TASK DESCRIPTION
Reproduce every row below word for word, without changing anything.

RECORDS SUPPLIED
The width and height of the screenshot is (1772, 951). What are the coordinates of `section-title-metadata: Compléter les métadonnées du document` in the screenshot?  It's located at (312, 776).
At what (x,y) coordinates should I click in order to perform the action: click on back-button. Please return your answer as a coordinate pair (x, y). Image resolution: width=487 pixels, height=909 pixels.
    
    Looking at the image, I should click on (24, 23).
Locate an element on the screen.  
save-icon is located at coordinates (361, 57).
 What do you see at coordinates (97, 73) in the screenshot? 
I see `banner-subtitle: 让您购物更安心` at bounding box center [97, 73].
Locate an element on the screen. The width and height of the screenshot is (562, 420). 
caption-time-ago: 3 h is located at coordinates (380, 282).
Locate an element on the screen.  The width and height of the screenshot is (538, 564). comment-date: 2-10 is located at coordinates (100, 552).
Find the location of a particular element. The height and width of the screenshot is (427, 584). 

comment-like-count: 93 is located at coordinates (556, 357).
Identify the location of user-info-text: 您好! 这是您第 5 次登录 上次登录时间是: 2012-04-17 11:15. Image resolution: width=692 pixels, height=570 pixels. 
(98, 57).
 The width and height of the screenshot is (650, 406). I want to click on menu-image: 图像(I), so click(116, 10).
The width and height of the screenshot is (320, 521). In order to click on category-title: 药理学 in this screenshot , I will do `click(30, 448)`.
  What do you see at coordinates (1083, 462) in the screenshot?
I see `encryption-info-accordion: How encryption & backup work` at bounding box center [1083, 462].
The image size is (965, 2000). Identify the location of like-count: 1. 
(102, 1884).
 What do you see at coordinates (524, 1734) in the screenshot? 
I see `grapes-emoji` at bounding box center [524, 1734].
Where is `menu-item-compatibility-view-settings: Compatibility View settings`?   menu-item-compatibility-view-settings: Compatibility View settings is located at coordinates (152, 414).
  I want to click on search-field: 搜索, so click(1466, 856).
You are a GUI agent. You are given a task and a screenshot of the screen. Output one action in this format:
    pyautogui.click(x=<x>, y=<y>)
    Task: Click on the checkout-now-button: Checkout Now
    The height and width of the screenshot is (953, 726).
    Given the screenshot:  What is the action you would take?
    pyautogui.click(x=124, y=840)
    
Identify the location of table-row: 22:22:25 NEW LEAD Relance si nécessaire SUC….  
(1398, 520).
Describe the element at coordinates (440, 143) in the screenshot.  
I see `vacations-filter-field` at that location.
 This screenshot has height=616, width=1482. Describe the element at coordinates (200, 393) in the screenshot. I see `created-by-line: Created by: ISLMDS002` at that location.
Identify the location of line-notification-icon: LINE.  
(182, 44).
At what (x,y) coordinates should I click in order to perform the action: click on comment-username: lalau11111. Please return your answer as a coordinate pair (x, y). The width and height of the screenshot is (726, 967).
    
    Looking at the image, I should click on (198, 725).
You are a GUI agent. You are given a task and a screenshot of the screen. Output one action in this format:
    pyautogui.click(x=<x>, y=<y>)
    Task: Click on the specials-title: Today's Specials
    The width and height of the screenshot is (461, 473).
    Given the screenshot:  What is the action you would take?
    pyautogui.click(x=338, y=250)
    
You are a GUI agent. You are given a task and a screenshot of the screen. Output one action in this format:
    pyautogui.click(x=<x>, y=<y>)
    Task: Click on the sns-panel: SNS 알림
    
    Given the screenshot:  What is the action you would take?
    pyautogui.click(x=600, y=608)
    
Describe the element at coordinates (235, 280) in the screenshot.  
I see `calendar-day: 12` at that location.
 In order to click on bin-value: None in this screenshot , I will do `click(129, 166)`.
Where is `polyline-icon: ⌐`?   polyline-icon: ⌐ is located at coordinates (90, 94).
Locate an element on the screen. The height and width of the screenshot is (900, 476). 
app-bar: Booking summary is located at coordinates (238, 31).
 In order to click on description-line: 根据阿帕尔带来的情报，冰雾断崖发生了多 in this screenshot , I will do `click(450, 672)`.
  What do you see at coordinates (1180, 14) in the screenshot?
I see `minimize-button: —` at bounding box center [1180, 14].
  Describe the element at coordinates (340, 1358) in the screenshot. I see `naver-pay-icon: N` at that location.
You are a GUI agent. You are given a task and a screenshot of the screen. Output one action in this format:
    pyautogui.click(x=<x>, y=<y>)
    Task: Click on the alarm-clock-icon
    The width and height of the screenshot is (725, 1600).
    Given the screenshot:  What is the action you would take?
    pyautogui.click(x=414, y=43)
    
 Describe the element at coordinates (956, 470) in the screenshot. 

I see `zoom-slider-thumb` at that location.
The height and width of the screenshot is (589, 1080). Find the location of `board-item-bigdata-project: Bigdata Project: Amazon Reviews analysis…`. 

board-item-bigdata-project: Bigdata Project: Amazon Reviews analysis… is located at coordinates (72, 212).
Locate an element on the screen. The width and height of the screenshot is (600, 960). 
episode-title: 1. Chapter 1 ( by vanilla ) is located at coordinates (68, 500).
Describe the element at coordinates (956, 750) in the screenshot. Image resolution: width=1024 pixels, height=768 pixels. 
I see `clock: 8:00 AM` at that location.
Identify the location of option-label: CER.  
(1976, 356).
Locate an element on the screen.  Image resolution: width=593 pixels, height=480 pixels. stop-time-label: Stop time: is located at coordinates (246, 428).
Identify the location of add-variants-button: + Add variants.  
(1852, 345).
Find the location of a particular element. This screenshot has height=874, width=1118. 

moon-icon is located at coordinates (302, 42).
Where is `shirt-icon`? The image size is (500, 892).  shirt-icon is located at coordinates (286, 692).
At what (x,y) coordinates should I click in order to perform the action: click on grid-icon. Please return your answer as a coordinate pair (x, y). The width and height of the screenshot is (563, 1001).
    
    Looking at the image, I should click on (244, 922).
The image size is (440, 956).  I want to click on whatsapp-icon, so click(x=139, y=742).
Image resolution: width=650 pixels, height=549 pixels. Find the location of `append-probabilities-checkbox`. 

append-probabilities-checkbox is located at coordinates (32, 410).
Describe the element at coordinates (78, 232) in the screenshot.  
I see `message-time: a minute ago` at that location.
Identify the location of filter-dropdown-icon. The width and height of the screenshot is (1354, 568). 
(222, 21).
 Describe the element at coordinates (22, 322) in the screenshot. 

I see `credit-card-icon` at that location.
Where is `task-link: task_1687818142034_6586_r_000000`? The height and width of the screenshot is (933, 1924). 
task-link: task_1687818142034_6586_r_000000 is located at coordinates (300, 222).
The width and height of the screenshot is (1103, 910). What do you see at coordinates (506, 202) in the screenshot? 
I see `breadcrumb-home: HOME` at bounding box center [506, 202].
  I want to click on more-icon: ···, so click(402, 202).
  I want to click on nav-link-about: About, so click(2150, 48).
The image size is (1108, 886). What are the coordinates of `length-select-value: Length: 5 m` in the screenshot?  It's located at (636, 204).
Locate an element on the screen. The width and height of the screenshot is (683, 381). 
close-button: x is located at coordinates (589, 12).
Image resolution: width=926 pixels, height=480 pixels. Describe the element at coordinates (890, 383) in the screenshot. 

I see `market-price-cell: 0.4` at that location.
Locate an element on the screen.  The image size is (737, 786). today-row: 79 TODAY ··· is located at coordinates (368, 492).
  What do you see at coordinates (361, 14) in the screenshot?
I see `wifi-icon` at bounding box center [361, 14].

TASK OUTPUT
The width and height of the screenshot is (1772, 951). What are the coordinates of `section-title-metadata: Compléter les métadonnées du document` in the screenshot?  It's located at (312, 776).
At what (x,y) coordinates should I click in order to perform the action: click on back-button. Please return your answer as a coordinate pair (x, y). Image resolution: width=487 pixels, height=909 pixels.
    
    Looking at the image, I should click on (24, 23).
Locate an element on the screen.  
save-icon is located at coordinates (361, 57).
 What do you see at coordinates (97, 73) in the screenshot? 
I see `banner-subtitle: 让您购物更安心` at bounding box center [97, 73].
Locate an element on the screen. The width and height of the screenshot is (562, 420). 
caption-time-ago: 3 h is located at coordinates (380, 282).
Locate an element on the screen.  The width and height of the screenshot is (538, 564). comment-date: 2-10 is located at coordinates (100, 552).
Find the location of a particular element. The height and width of the screenshot is (427, 584). 

comment-like-count: 93 is located at coordinates (556, 357).
Identify the location of user-info-text: 您好! 这是您第 5 次登录 上次登录时间是: 2012-04-17 11:15. Image resolution: width=692 pixels, height=570 pixels. 
(98, 57).
 The width and height of the screenshot is (650, 406). I want to click on menu-image: 图像(I), so click(116, 10).
The width and height of the screenshot is (320, 521). In order to click on category-title: 药理学 in this screenshot , I will do `click(30, 448)`.
  What do you see at coordinates (1083, 462) in the screenshot?
I see `encryption-info-accordion: How encryption & backup work` at bounding box center [1083, 462].
The image size is (965, 2000). Identify the location of like-count: 1. 
(102, 1884).
 What do you see at coordinates (524, 1734) in the screenshot? 
I see `grapes-emoji` at bounding box center [524, 1734].
Where is `menu-item-compatibility-view-settings: Compatibility View settings`?   menu-item-compatibility-view-settings: Compatibility View settings is located at coordinates (152, 414).
  I want to click on search-field: 搜索, so click(1466, 856).
You are a GUI agent. You are given a task and a screenshot of the screen. Output one action in this format:
    pyautogui.click(x=<x>, y=<y>)
    Task: Click on the checkout-now-button: Checkout Now
    The height and width of the screenshot is (953, 726).
    Given the screenshot:  What is the action you would take?
    pyautogui.click(x=124, y=840)
    
Identify the location of table-row: 22:22:25 NEW LEAD Relance si nécessaire SUC….  
(1398, 520).
Describe the element at coordinates (440, 143) in the screenshot.  
I see `vacations-filter-field` at that location.
 This screenshot has height=616, width=1482. Describe the element at coordinates (200, 393) in the screenshot. I see `created-by-line: Created by: ISLMDS002` at that location.
Identify the location of line-notification-icon: LINE.  
(182, 44).
At what (x,y) coordinates should I click in order to perform the action: click on comment-username: lalau11111. Please return your answer as a coordinate pair (x, y). The width and height of the screenshot is (726, 967).
    
    Looking at the image, I should click on (198, 725).
You are a GUI agent. You are given a task and a screenshot of the screen. Output one action in this format:
    pyautogui.click(x=<x>, y=<y>)
    Task: Click on the specials-title: Today's Specials
    The width and height of the screenshot is (461, 473).
    Given the screenshot:  What is the action you would take?
    pyautogui.click(x=338, y=250)
    
You are a GUI agent. You are given a task and a screenshot of the screen. Output one action in this format:
    pyautogui.click(x=<x>, y=<y>)
    Task: Click on the sns-panel: SNS 알림
    
    Given the screenshot:  What is the action you would take?
    pyautogui.click(x=600, y=608)
    
Describe the element at coordinates (235, 280) in the screenshot.  
I see `calendar-day: 12` at that location.
 In order to click on bin-value: None in this screenshot , I will do `click(129, 166)`.
Where is `polyline-icon: ⌐`?   polyline-icon: ⌐ is located at coordinates (90, 94).
Locate an element on the screen. The height and width of the screenshot is (900, 476). 
app-bar: Booking summary is located at coordinates (238, 31).
 In order to click on description-line: 根据阿帕尔带来的情报，冰雾断崖发生了多 in this screenshot , I will do `click(450, 672)`.
  What do you see at coordinates (1180, 14) in the screenshot?
I see `minimize-button: —` at bounding box center [1180, 14].
  Describe the element at coordinates (340, 1358) in the screenshot. I see `naver-pay-icon: N` at that location.
You are a GUI agent. You are given a task and a screenshot of the screen. Output one action in this format:
    pyautogui.click(x=<x>, y=<y>)
    Task: Click on the alarm-clock-icon
    The width and height of the screenshot is (725, 1600).
    Given the screenshot:  What is the action you would take?
    pyautogui.click(x=414, y=43)
    
 Describe the element at coordinates (956, 470) in the screenshot. 

I see `zoom-slider-thumb` at that location.
The height and width of the screenshot is (589, 1080). Find the location of `board-item-bigdata-project: Bigdata Project: Amazon Reviews analysis…`. 

board-item-bigdata-project: Bigdata Project: Amazon Reviews analysis… is located at coordinates (72, 212).
Locate an element on the screen. The width and height of the screenshot is (600, 960). 
episode-title: 1. Chapter 1 ( by vanilla ) is located at coordinates (68, 500).
Describe the element at coordinates (956, 750) in the screenshot. Image resolution: width=1024 pixels, height=768 pixels. 
I see `clock: 8:00 AM` at that location.
Identify the location of option-label: CER.  
(1976, 356).
Locate an element on the screen.  Image resolution: width=593 pixels, height=480 pixels. stop-time-label: Stop time: is located at coordinates (246, 428).
Identify the location of add-variants-button: + Add variants.  
(1852, 345).
Find the location of a particular element. This screenshot has height=874, width=1118. 

moon-icon is located at coordinates (302, 42).
Where is `shirt-icon`? The image size is (500, 892).  shirt-icon is located at coordinates (286, 692).
At what (x,y) coordinates should I click in order to perform the action: click on grid-icon. Please return your answer as a coordinate pair (x, y). The width and height of the screenshot is (563, 1001).
    
    Looking at the image, I should click on (244, 922).
The image size is (440, 956).  I want to click on whatsapp-icon, so click(x=139, y=742).
Image resolution: width=650 pixels, height=549 pixels. Find the location of `append-probabilities-checkbox`. 

append-probabilities-checkbox is located at coordinates (32, 410).
Describe the element at coordinates (78, 232) in the screenshot.  
I see `message-time: a minute ago` at that location.
Identify the location of filter-dropdown-icon. The width and height of the screenshot is (1354, 568). 
(222, 21).
 Describe the element at coordinates (22, 322) in the screenshot. 

I see `credit-card-icon` at that location.
Where is `task-link: task_1687818142034_6586_r_000000`? The height and width of the screenshot is (933, 1924). 
task-link: task_1687818142034_6586_r_000000 is located at coordinates (300, 222).
The width and height of the screenshot is (1103, 910). What do you see at coordinates (506, 202) in the screenshot? 
I see `breadcrumb-home: HOME` at bounding box center [506, 202].
  I want to click on more-icon: ···, so click(402, 202).
  I want to click on nav-link-about: About, so click(2150, 48).
The image size is (1108, 886). What are the coordinates of `length-select-value: Length: 5 m` in the screenshot?  It's located at (636, 204).
Locate an element on the screen. The width and height of the screenshot is (683, 381). 
close-button: x is located at coordinates (589, 12).
Image resolution: width=926 pixels, height=480 pixels. Describe the element at coordinates (890, 383) in the screenshot. 

I see `market-price-cell: 0.4` at that location.
Locate an element on the screen.  The image size is (737, 786). today-row: 79 TODAY ··· is located at coordinates (368, 492).
  What do you see at coordinates (361, 14) in the screenshot?
I see `wifi-icon` at bounding box center [361, 14].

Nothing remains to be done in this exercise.